Document extract |
Tending the Soil

I was disillusioned with ministry. Two years into my pastorate of a small church, our leaders agreed to hold a weekend conference with a well known author and speaker. We promoted the event to our congregation and to area churches. We stocked our book table with this author's books. Hoping for a huge crowd for the Friday night and Saturday morning sessions, I was frustrated, embarrassed, and maybe a bit angry when only 30 or so people came.

On vacation a week later, I came across these insightful and convicting words from Eugene Peterson:

Congregation is the topsoil in pastoral work. This is the material substance in which all the Spirit's work takes place--these people, assembled in worship, dispersed in blessing. They are so ordinary, so unobtrusively there; it is easy to take them for granted, quit seeing the interactive energies, and become so preoccupied in building my theological roads, mission constructs, and parking lot curricula that I start treating this precious congregational topsoil as something dead and inert, to be rearranged to suit my vision, and then to bulldoze whatever isn't immediately useful to the sidelines where it won't interfere with my projects . . .

Why do pastors so often treat congregations with the impatience and violence of developers building a shopping mall instead of the patient devotion of a farmer cultivating a field? The shopping mall will be abandoned in disrepair in fifty years; the field will be healthy and productive for another thousand if its mysteries are respected by a skilled farmer.

I learned from Peterson that congregations, like soil, are unique:

Every parish is different, even more than each soul is different, for the parish is a compound of souls. What works in that place cannot be imposed on this place--this is unique, this place, this people. If I am dismissive of the uniqueness of this parish, or unwilling to acknowledge it, I will impose my routines on it for a few seasons, harvest a few souls, then move on to another parish to try my luck there, and in my belligerent folly I will miss the beauty and holiness and sheer divine life that was all the time there, unseen and unheard because of my rapacious religious ambitions.[i]

Ouch! Peterson's comparison hit home. Was my disillusionment rooted in "rapacious religious ambitions"? Was I more like a developer trying to build a shopping mall than a farmer cultivating a field?
Things began to come into focus. I felt disillusioned and frustrated because my plans had failed, but I was trying to build something out of this church without paying attention to its soil.

Data for review |
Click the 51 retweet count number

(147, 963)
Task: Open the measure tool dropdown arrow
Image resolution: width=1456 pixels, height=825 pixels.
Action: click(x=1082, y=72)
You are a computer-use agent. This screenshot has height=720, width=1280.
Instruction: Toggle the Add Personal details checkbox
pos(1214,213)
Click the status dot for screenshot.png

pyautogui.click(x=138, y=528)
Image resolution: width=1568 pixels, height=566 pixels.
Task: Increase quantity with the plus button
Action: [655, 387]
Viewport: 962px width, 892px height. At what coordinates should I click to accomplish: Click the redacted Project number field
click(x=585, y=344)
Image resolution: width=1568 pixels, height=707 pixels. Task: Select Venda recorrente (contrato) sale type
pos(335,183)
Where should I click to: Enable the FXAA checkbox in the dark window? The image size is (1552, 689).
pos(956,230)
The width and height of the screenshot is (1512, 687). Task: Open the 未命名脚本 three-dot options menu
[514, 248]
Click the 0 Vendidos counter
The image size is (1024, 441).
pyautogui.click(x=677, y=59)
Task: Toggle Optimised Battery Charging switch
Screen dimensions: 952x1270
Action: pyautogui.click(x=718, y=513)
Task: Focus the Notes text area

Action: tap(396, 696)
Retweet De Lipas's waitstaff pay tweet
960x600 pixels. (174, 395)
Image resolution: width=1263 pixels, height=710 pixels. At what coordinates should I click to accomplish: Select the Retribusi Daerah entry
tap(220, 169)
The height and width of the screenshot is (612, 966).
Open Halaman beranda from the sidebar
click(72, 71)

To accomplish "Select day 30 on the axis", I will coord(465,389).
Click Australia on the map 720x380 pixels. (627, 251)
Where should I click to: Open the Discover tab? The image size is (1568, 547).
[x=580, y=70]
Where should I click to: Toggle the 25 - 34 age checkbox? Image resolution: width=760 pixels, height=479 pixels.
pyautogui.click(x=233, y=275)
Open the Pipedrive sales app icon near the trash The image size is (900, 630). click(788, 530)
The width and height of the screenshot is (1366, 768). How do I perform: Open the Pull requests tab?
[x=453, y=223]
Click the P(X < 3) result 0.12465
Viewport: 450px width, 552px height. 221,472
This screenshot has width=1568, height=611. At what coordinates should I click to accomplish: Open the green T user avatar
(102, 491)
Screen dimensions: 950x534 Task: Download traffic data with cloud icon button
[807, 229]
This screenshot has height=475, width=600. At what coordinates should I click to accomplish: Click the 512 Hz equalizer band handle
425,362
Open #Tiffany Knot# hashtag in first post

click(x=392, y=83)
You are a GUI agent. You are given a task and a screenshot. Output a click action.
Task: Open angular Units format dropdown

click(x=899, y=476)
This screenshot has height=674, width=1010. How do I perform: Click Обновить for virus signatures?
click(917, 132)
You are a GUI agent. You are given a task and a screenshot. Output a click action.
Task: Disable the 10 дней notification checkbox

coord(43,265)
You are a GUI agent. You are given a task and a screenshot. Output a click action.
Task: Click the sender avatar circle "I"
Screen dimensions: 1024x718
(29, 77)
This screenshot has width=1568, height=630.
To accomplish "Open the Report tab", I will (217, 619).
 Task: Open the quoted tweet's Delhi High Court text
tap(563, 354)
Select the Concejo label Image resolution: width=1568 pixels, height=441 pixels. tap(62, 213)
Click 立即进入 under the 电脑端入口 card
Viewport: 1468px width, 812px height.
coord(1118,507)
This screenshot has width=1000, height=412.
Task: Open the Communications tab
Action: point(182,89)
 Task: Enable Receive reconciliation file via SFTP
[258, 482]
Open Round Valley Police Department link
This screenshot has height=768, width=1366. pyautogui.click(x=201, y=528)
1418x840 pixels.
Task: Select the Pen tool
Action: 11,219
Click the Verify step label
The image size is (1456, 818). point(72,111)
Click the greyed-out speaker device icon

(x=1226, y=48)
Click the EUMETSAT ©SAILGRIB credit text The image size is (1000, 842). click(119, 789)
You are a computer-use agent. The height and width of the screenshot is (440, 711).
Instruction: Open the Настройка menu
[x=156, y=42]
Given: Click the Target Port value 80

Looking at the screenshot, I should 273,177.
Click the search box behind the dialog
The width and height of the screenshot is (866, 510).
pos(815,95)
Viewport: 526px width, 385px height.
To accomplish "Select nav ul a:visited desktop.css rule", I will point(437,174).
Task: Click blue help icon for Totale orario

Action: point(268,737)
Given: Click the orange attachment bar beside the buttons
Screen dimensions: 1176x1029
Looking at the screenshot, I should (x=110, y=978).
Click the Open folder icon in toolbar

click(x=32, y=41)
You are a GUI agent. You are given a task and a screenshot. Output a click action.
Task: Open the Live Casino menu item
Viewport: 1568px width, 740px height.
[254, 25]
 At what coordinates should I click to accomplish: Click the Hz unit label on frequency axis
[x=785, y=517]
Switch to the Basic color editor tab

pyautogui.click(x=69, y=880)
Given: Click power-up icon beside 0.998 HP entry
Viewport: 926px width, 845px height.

What you will do |
- A) For the text on tending the soil, state whether each statement agrees with it. Answer yes or no for each, quoting the words that decide it.
(i) Only about 30 people attended the weekend conference.
(ii) According to Peterson, the shopping mall will still be standing in a thousand years.
(iii) The writer found Peterson's words while on vacation a week after the conference.
- B) Please rewrite the text on tending the soil starting at "Every parish is" and ending at "than a farmer cultivating a field?", changing "parish" to "congregation".
The data placed after the text on tending the soil comes from a different source.

Responses by task |
- A)
(i) Yes: "only 30 or so people came"
(ii) No: "The shopping mall will be abandoned in disrepair in fifty years"
(iii) Yes: "On vacation a week later, I came across these insightful and convicting words from Eugene Peterson"

- B)
Every congregation is different, even more than each soul is different, for the congregation is a compound of souls. What works in that place cannot be imposed on this place--this is unique, this place, this people. If I am dismissive of the uniqueness of this congregation, or unwilling to acknowledge it, I will impose my routines on it for a few seasons, harvest a few souls, then move on to another congregation to try my luck there, and in my belligerent folly I will miss the beauty and holiness and sheer divine life that was all the time there, unseen and unheard because of my rapacious religious ambitions.[i]

Ouch! Peterson's comparison hit home. Was my disillusionment rooted in "rapacious religious ambitions"? Was I more like a developer trying to build a shopping mall than a farmer cultivating a field?